GIVEN ENTRIES:
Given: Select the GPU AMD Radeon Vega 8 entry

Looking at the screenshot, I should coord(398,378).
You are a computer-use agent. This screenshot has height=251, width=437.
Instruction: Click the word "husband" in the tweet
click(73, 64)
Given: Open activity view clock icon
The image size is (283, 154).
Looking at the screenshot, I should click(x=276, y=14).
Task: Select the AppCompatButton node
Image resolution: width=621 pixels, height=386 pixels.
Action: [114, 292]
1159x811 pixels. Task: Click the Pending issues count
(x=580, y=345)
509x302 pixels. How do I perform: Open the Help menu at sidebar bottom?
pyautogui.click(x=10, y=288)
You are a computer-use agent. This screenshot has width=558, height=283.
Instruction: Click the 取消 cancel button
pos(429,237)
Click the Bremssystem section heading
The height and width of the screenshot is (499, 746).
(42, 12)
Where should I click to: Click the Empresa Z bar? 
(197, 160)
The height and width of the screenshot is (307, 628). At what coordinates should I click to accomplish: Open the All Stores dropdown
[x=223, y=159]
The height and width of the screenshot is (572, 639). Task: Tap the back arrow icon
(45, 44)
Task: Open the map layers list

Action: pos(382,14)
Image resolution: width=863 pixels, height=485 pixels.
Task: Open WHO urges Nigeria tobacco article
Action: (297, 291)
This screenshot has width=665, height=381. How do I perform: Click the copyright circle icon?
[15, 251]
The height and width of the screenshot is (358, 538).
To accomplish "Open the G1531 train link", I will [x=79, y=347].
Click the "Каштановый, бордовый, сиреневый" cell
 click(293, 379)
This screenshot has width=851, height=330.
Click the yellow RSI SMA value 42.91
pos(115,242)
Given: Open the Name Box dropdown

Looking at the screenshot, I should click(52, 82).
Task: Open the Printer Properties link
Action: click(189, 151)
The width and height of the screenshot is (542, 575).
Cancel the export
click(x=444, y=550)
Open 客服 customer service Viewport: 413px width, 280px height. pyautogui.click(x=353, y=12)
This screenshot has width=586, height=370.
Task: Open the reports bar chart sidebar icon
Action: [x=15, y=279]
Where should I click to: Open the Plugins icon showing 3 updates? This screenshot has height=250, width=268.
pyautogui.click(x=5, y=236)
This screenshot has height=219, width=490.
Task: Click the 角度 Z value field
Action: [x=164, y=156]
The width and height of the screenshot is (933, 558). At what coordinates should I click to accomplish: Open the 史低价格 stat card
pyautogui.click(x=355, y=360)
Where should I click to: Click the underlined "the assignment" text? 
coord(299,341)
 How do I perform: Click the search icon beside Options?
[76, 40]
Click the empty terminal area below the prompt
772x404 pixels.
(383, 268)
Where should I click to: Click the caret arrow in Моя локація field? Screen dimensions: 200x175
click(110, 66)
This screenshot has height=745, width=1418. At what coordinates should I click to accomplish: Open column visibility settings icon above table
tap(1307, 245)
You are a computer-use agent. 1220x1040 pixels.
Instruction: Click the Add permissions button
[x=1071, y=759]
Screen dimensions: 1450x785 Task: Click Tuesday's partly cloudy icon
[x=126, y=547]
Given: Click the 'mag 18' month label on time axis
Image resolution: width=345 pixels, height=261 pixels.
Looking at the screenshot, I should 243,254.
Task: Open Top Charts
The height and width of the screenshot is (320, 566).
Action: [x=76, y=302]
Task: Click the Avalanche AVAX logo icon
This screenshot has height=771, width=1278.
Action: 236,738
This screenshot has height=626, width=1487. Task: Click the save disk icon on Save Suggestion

EXERCISE REQUIREMENTS: Faithfully transcribe the whole of the data.

TASK RESULT:
Given: Select the GPU AMD Radeon Vega 8 entry

Looking at the screenshot, I should coord(398,378).
You are a computer-use agent. This screenshot has height=251, width=437.
Instruction: Click the word "husband" in the tweet
click(73, 64)
Given: Open activity view clock icon
The image size is (283, 154).
Looking at the screenshot, I should click(x=276, y=14).
Task: Select the AppCompatButton node
Image resolution: width=621 pixels, height=386 pixels.
Action: [114, 292]
1159x811 pixels. Task: Click the Pending issues count
(x=580, y=345)
509x302 pixels. How do I perform: Open the Help menu at sidebar bottom?
pyautogui.click(x=10, y=288)
You are a computer-use agent. This screenshot has width=558, height=283.
Instruction: Click the 取消 cancel button
pos(429,237)
Click the Bremssystem section heading
The height and width of the screenshot is (499, 746).
(42, 12)
Where should I click to: Click the Empresa Z bar? 
(197, 160)
The height and width of the screenshot is (307, 628). At what coordinates should I click to accomplish: Open the All Stores dropdown
[x=223, y=159]
The height and width of the screenshot is (572, 639). Task: Tap the back arrow icon
(45, 44)
Task: Open the map layers list

Action: pos(382,14)
Image resolution: width=863 pixels, height=485 pixels.
Task: Open WHO urges Nigeria tobacco article
Action: (297, 291)
This screenshot has width=665, height=381. How do I perform: Click the copyright circle icon?
[15, 251]
The height and width of the screenshot is (358, 538).
To accomplish "Open the G1531 train link", I will [x=79, y=347].
Click the "Каштановый, бордовый, сиреневый" cell
 click(293, 379)
This screenshot has width=851, height=330.
Click the yellow RSI SMA value 42.91
pos(115,242)
Given: Open the Name Box dropdown

Looking at the screenshot, I should click(52, 82).
Task: Open the Printer Properties link
Action: click(189, 151)
The width and height of the screenshot is (542, 575).
Cancel the export
click(x=444, y=550)
Open 客服 customer service Viewport: 413px width, 280px height. pyautogui.click(x=353, y=12)
This screenshot has width=586, height=370.
Task: Open the reports bar chart sidebar icon
Action: [x=15, y=279]
Where should I click to: Open the Plugins icon showing 3 updates? This screenshot has height=250, width=268.
pyautogui.click(x=5, y=236)
This screenshot has height=219, width=490.
Task: Click the 角度 Z value field
Action: [x=164, y=156]
The width and height of the screenshot is (933, 558). At what coordinates should I click to accomplish: Open the 史低价格 stat card
pyautogui.click(x=355, y=360)
Where should I click to: Click the underlined "the assignment" text? 
coord(299,341)
 How do I perform: Click the search icon beside Options?
[76, 40]
Click the empty terminal area below the prompt
772x404 pixels.
(383, 268)
Where should I click to: Click the caret arrow in Моя локація field? Screen dimensions: 200x175
click(110, 66)
This screenshot has height=745, width=1418. At what coordinates should I click to accomplish: Open column visibility settings icon above table
tap(1307, 245)
You are a computer-use agent. 1220x1040 pixels.
Instruction: Click the Add permissions button
[x=1071, y=759]
Screen dimensions: 1450x785 Task: Click Tuesday's partly cloudy icon
[x=126, y=547]
Given: Click the 'mag 18' month label on time axis
Image resolution: width=345 pixels, height=261 pixels.
Looking at the screenshot, I should 243,254.
Task: Open Top Charts
The height and width of the screenshot is (320, 566).
Action: [x=76, y=302]
Task: Click the Avalanche AVAX logo icon
This screenshot has height=771, width=1278.
Action: 236,738
This screenshot has height=626, width=1487. Task: Click the save disk icon on Save Suggestion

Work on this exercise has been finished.